The new “Oz” features James Franco as Oscar Diggs, a circus con artist who gets caught in a tornado that delivers him to that magical land. There he matches wits with an evil witch played by Rachel Weisz. The film is directed by Sam Raimi, whose three Spider-Man films for Sony Corp. grossed a combined $2.5 billion worldwide.
Exhibitors were skeptical of “Oz” a year ago at an industry convention, saying the film “seemed a little talky without much action,” according to Matthew Harrigan, a Wunderlich Securities analyst in Denver who has a hold rating on Disney stock.

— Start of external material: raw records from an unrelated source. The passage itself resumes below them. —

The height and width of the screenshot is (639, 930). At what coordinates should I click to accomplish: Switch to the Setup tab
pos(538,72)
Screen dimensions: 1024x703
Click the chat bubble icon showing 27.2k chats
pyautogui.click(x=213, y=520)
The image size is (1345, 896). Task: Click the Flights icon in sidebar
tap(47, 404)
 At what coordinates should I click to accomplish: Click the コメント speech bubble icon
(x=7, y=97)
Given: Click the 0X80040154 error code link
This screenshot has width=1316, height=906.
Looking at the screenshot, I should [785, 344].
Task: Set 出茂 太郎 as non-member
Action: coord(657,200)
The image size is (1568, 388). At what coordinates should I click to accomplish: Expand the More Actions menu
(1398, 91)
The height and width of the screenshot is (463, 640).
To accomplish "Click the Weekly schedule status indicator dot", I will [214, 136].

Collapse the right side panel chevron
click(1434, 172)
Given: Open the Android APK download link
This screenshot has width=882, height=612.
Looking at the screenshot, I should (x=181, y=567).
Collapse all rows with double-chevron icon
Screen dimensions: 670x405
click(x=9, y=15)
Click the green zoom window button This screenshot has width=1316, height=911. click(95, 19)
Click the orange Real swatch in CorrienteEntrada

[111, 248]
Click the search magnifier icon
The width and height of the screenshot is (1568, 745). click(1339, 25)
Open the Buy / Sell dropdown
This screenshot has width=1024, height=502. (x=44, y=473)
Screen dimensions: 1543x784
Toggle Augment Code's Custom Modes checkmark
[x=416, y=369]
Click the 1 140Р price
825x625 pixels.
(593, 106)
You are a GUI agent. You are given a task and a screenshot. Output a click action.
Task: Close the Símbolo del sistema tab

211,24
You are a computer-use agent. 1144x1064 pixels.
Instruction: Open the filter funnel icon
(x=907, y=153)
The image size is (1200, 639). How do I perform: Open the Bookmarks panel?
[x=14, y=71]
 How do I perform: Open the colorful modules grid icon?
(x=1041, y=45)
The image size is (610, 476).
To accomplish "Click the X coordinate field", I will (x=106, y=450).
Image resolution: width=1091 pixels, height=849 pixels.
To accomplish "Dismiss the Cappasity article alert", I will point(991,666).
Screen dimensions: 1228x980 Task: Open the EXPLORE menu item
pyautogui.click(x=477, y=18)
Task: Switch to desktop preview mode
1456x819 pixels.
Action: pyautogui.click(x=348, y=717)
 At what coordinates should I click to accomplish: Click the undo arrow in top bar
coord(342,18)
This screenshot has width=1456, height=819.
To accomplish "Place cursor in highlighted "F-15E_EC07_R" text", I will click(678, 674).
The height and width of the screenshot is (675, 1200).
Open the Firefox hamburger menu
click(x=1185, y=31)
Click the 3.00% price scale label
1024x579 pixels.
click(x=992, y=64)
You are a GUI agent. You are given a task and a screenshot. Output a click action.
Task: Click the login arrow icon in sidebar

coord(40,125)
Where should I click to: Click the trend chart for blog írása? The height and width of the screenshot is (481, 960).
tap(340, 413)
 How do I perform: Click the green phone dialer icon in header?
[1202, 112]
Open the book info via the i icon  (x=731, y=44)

“They are now very upbeat,” Harrigan said.
That should ward off comparisons with ‘Jack the Giant Slayer,’’ last weekend’s Warner Bros. release based on the classic children’s tale “Jack and the Beanstalk.”
That film, produced at a cost of about $200 million, collected $27.2 million in its U.S. debut, with the studio, a division of Time Warner Inc., now counting on international ticket sales and home video to take up the slack.
“Internationally, we’ll do very well,” said Jeff Goldstein, Warner’s executive vice president of domestic distribution.
“Oz” producer Joe Roth, a former chairman of Disney’s studio, also cites a growing foreign market for U.S. films. He’s produced three reimagined classics, including “Alice” and “Snow White and the Huntsman,” and is working on “Maleficent,” based on the villain from Disney’s animated feature “Sleeping Beauty.”
“Five years ago you wouldn’t have a movie released in China or you wouldn’t collect a nickel out of Russia,” Roth said in an interview last year with Bloomberg Television. “And these are gigantic markets that are coming on board.”
The name Oz is no guarantee of success. In 1985, Disney released “Return to Oz” to domestic box office sales of $11.1 million, according to IMDB.com. That was less than half the $25 million production budget. Universal Pictures produced “The Wiz” with Michael Jackson and Diana Ross in 1978. The $24 million movie took in $13 million from U.S. theaters.
The new film hasn’t won over critics. “Oz the Great and Powerful” earned a rating of 44 out of a possible 100 at Metacritic.com, a website that aggregates published reviews.
Disney is marketing “Oz” heavily, running interviews with the stars on the otherwise ad-free Disney Channel and sneak previews at its California Adventure theme park. The company closed Hollywood Boulevard for the premiere, erecting a big balloon evoking memories of the 1939 film.
Warner Bros. will release a 3-D conversion of the original “The Wizard of Oz” this year to commemorate the 75th anniversary, Ronnee Sass, a studio spokeswoman, said in an interview. The picture also will be available on Blu-ray disc and in digital formats, she said.
Disney rose 1.9 percent to $57.39 at 4 p.m. in New York, a new closing high. The stock has gained 15 percent this year, compared with 8.8 percent for the S&P 500 Index.
The company will release 10 movies in 2013. That compares with 38 a decade ago, according to researcher Box Office Mojo. Of the 10, two are Marvel sequels, two are Pixar spinoffs, and two, “Oz” and “The Lone Ranger,” resurrect well-known tales.
Since purchasing Pixar, Marvel and Lucasfilm Ltd. for a combined $15 billion in the past seven years, Iger is limiting his releases largely to those familiar nameplates, and Disney’s own label.
“In a sea of unbelievable choice, relentless choice, I do think that you have some advantage if you’ve got a good brand,” Iger told the Hollywood Radio & Television Society in January. “Our film strategy has largely evolved to basically branded films, franchise, branded films.”